= Herbert Woods =

English boat builder and mooring developer

Herbert Benjamin Woods (3 February 1891 – 18 April 1954) was an English boat builder and mooring developer from Potter Heigham, Norfolk.

==Early life==
Woods was born to a family of boat builders in Brundall in 1891. He started his career as an apprentice at the Norfolk Broads Yachting Company upon leaving school in 1907. The company was then managed by his father, Walter George Woods.

Following the outbreak of World War I, Woods was spared from active service as a result of a chronic neck problem. During this time, he worked in aerodynamics at agricultural machinery maker Ransomes, Sims & Jefferies, based in Ipswich, Suffolk.

Woods returned to Norfolk in 1922, after the Norfolk Broads Yachting Company had gone into liquidation. His father, Walter, purchased the premises and enlisted the help of Herbert and his brother to build the family company, Walter Woods & Sons.

==Boat building==

In 1926, Woods designed and built a Broads motor cruiser titled the ‘Speed of Light’. The vessel was smaller than existing models, coming in at 34-foot. She would draw in less water than older models and was the first in the fleet to encompass a freshwater tank, supplying the on-board toilet and taps.

Herbert Woods took over the company in 1929, naming it the Herbert Woods Boatyard. The business offered boating holidays across the Norfolk Broads and continued building both sailing and motor cruisers for the Broads.

Woods designed, and in 1931 built the first of the Norfolk One-Design 14-foot Dinghy Class, which was much cheaper than the contemporary 14 ft International Class, and which would eventually run to some 86 boats in the class.

==Construction of ‘Broads Haven'==
By the mid-1930s, the company had completed construction on the six-acre ‘Broads Haven’ mooring facilities. The project involved more than 60,000 tons of clay being moved by hand, leading to a finished marina that included a hairdressers and on-site shop.

==The company during World War II==
During World War II, the company worked for The Admiralty and the Air Ministry, and built over 200 boats including Air Sea Rescue Launches, Pinnaces, Airborne Lifeboats, torpedo boats and harbour defence motor launches from its base in Norfolk.
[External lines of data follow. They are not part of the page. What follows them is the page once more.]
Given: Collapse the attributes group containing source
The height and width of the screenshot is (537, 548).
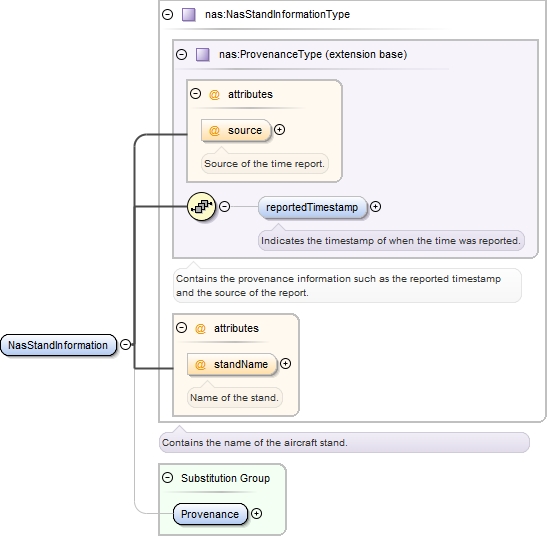Looking at the screenshot, I should pos(195,94).
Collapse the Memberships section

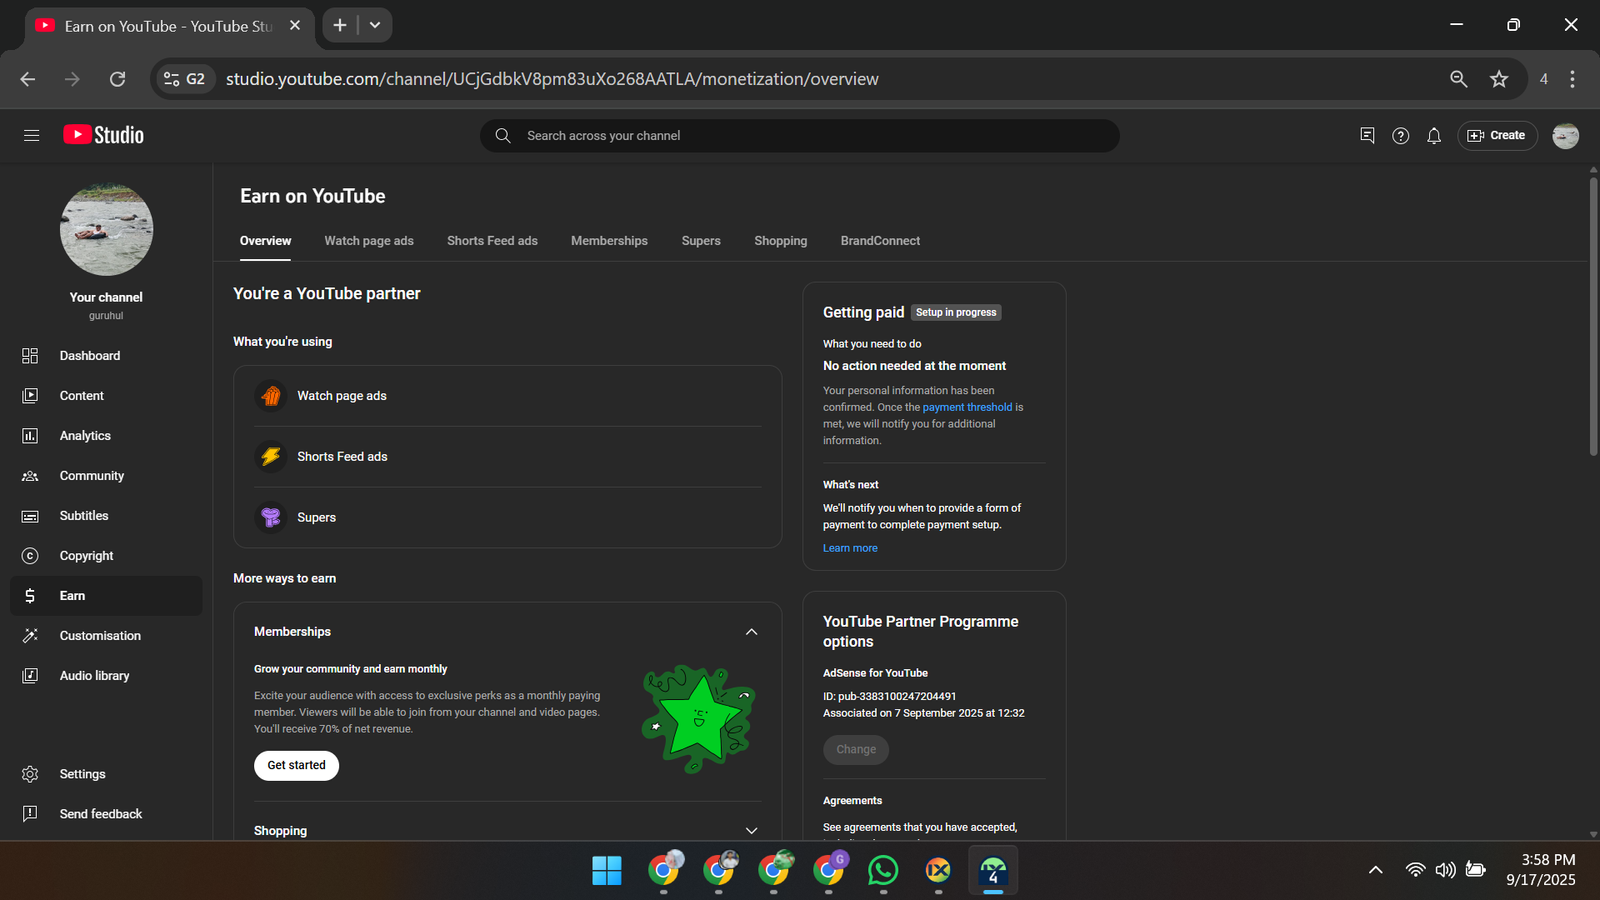click(751, 632)
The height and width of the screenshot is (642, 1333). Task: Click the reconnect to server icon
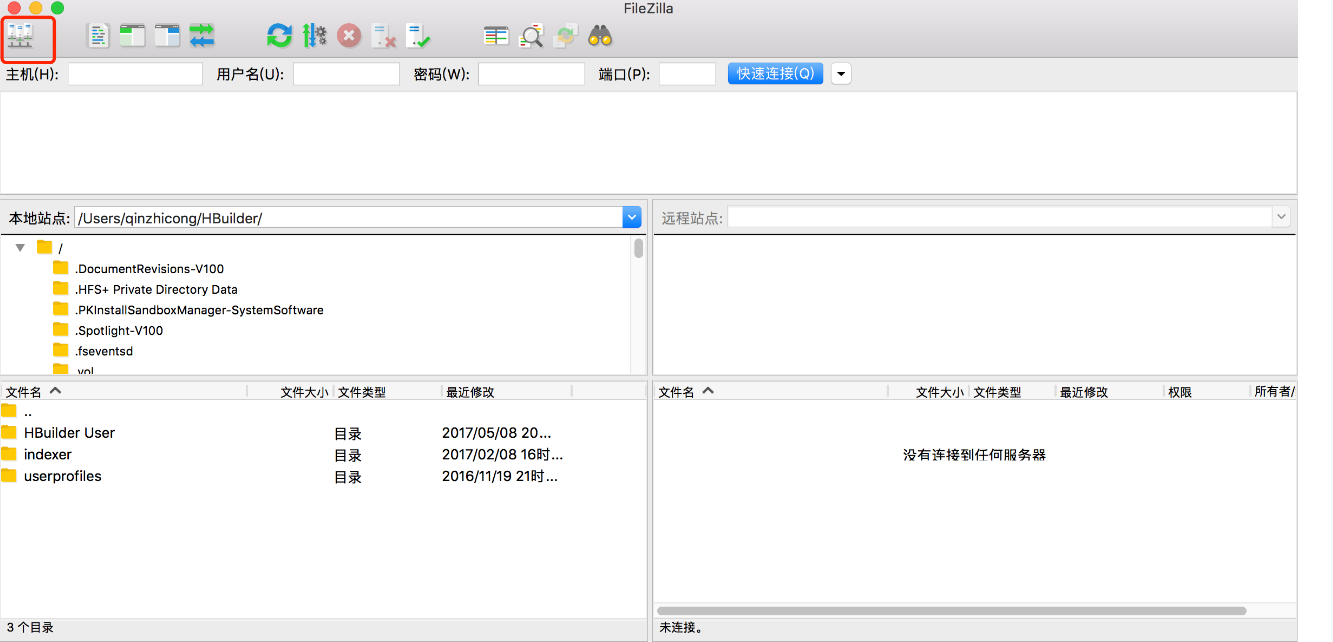[x=418, y=36]
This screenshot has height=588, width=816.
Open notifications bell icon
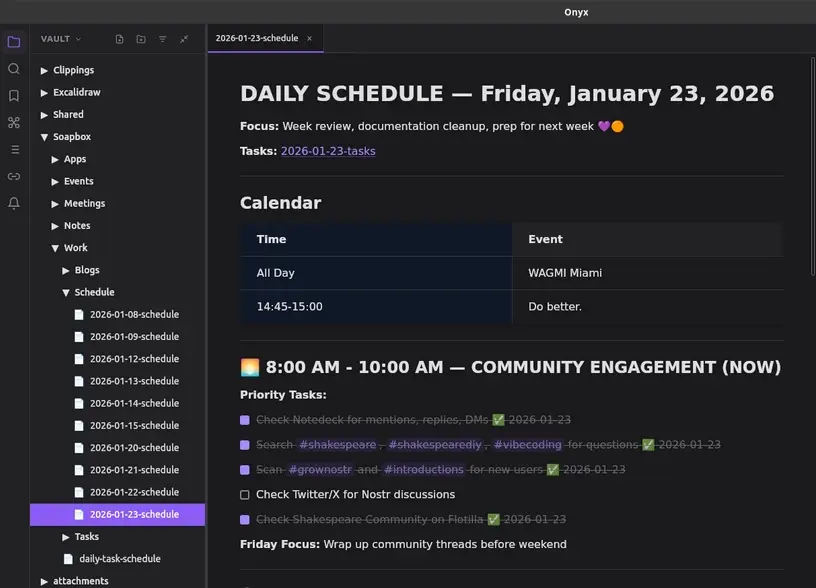pyautogui.click(x=14, y=203)
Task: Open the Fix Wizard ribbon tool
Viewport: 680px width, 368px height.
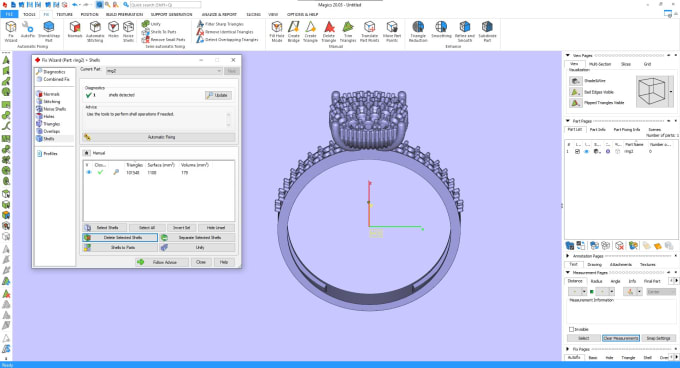Action: pyautogui.click(x=11, y=31)
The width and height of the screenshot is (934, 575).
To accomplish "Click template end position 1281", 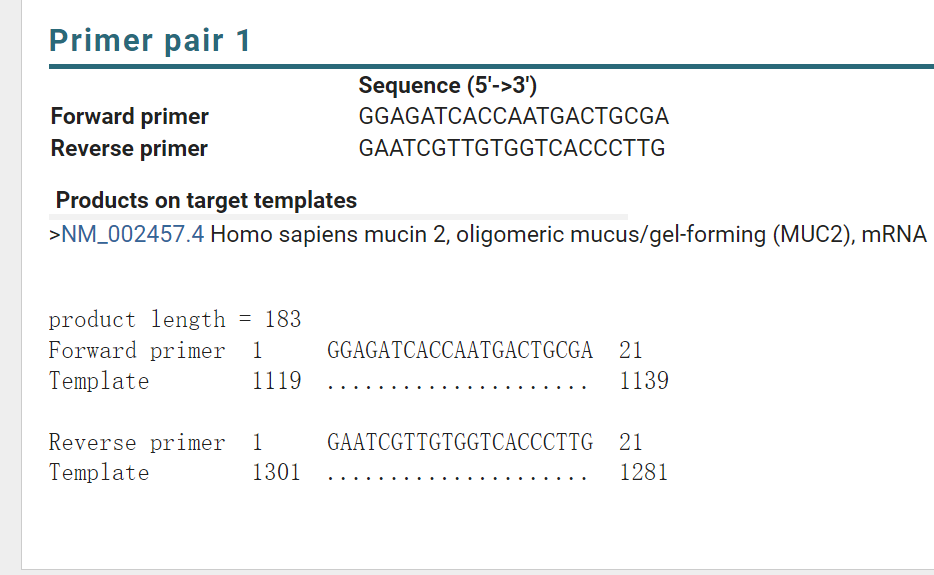I will click(x=644, y=473).
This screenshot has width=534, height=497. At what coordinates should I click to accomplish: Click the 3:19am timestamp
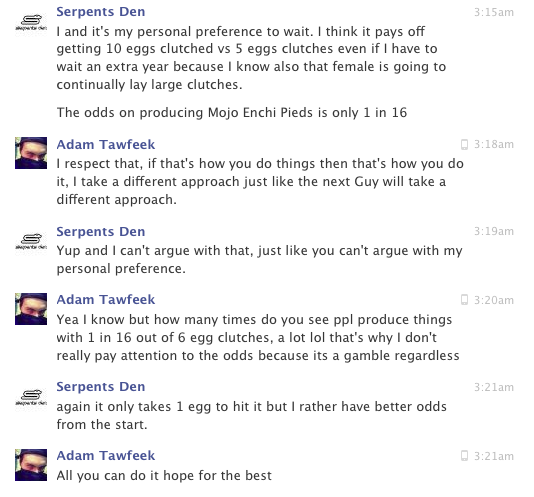point(494,231)
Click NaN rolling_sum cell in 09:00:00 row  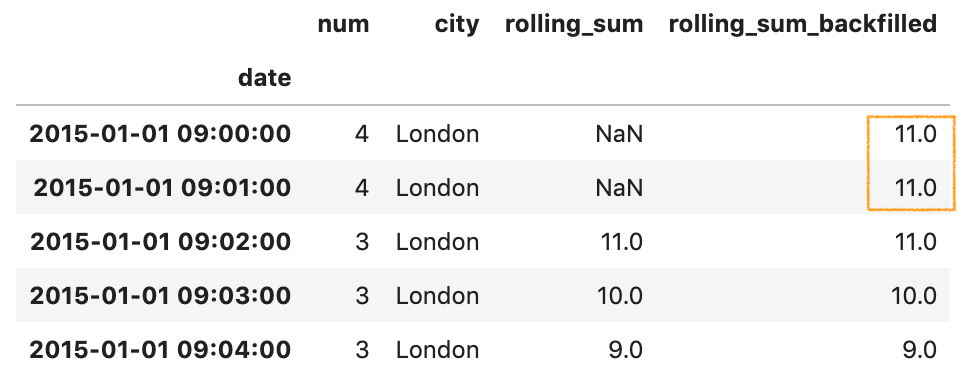click(x=619, y=134)
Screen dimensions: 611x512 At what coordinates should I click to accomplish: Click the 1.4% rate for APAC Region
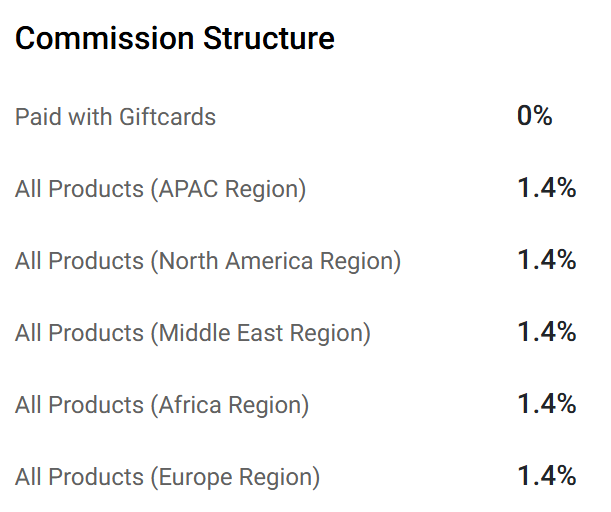click(546, 188)
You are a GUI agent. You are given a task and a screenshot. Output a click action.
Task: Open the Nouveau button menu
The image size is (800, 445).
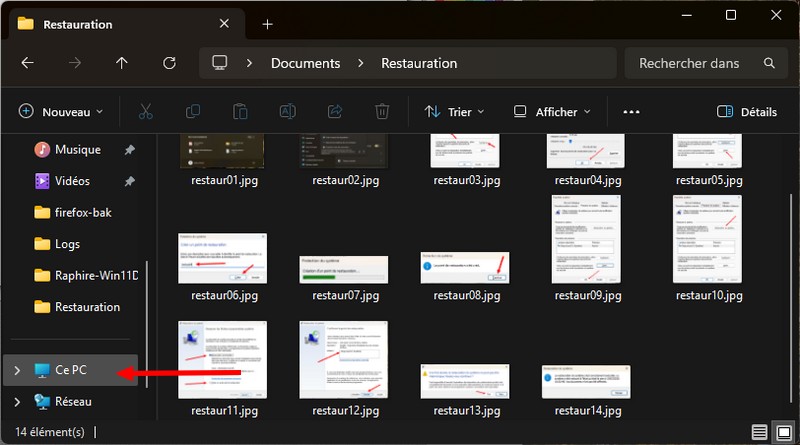point(61,112)
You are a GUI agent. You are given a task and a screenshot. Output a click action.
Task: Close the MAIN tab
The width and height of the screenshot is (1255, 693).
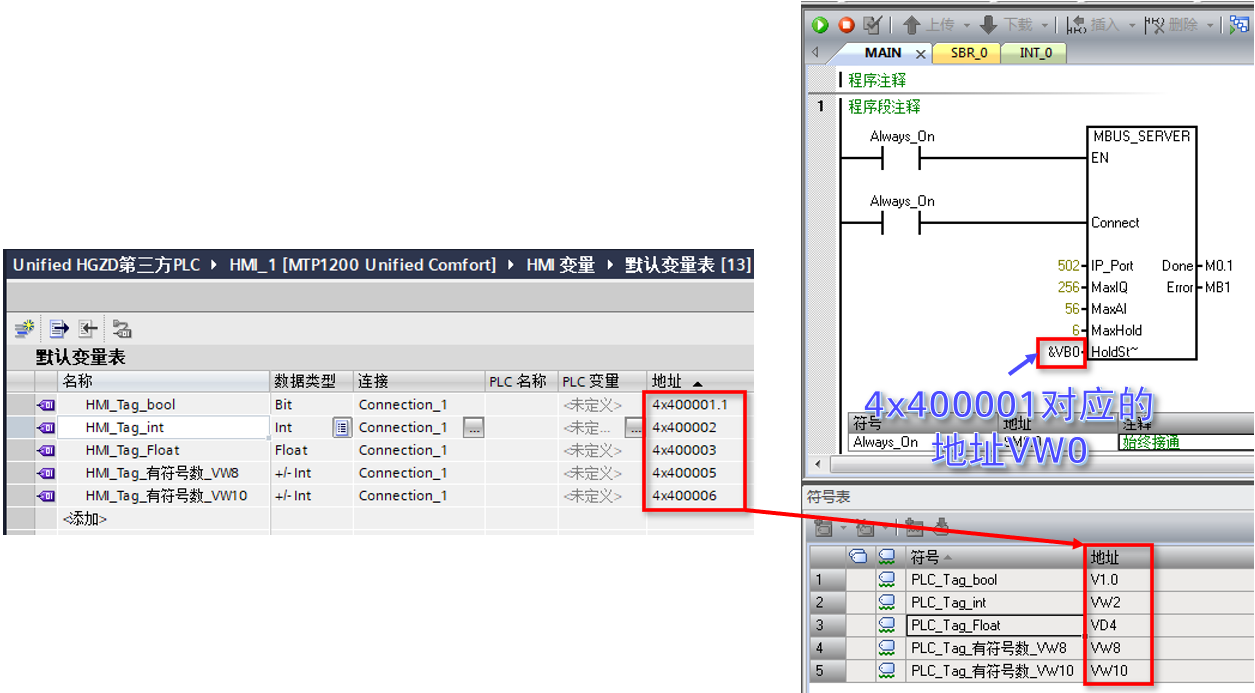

It employed over 300 staff.

==Campaign for public access to more of the Norfolk Broads==
In 1949, Woods led a campaign to open up areas of the Broads being treated as private property, including Hoveton Little Broad.

==Death==

Woods died of a heart attack on 18 April 1954. The company was purchased by private investors, before being returned to the name Herbert Woods in 2010.